THE REQUEST
Reproduce the data, starting at its first line and ending at the line that contains "point(561,97)". Leave the pictures out.

DATA EXCERPTS
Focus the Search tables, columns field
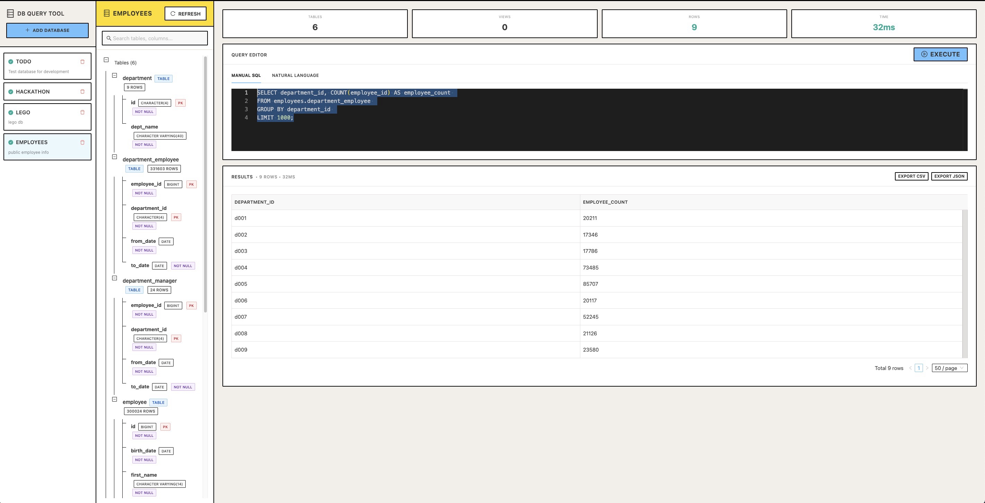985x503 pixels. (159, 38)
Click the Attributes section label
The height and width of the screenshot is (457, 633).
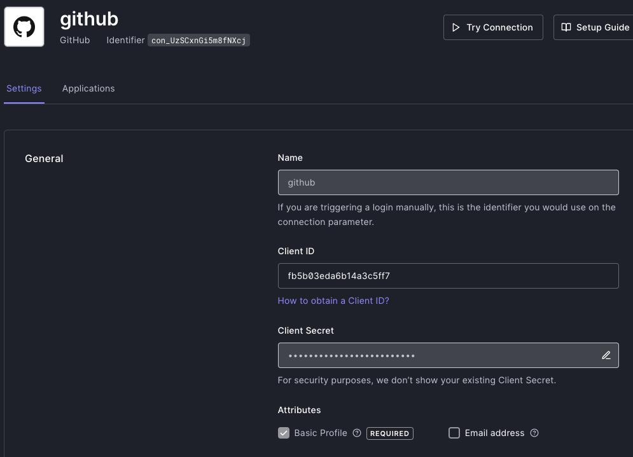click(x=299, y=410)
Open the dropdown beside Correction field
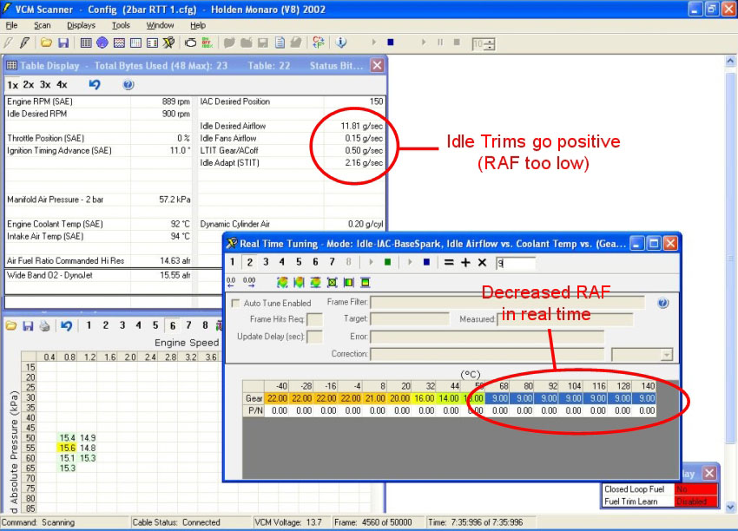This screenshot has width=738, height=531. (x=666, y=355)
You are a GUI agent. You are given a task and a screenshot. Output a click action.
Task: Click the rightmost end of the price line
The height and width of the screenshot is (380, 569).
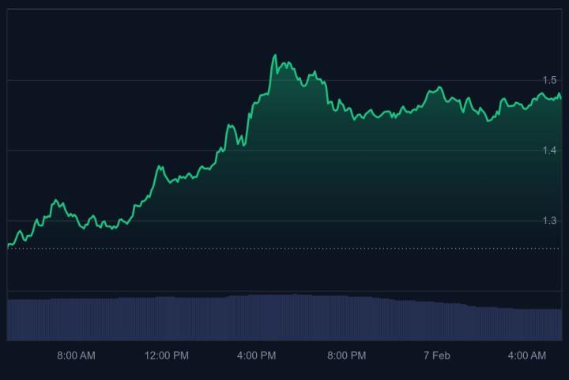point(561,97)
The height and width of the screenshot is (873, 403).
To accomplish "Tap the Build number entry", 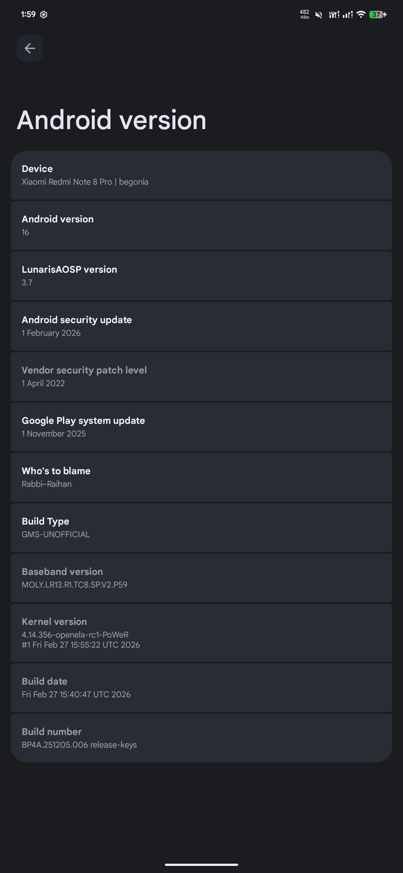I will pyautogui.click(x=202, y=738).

RESPONSE FOR THIS EXERCISE
Focus the Search tables, columns field
985x503 pixels. (159, 38)
Click the Attributes section label
The height and width of the screenshot is (457, 633).
click(x=299, y=410)
Open the dropdown beside Correction field
This screenshot has width=738, height=531. (x=666, y=355)
You are a GUI agent. You are given a task and a screenshot. Output a click action.
Task: Click the rightmost end of the price line
The height and width of the screenshot is (380, 569).
point(561,97)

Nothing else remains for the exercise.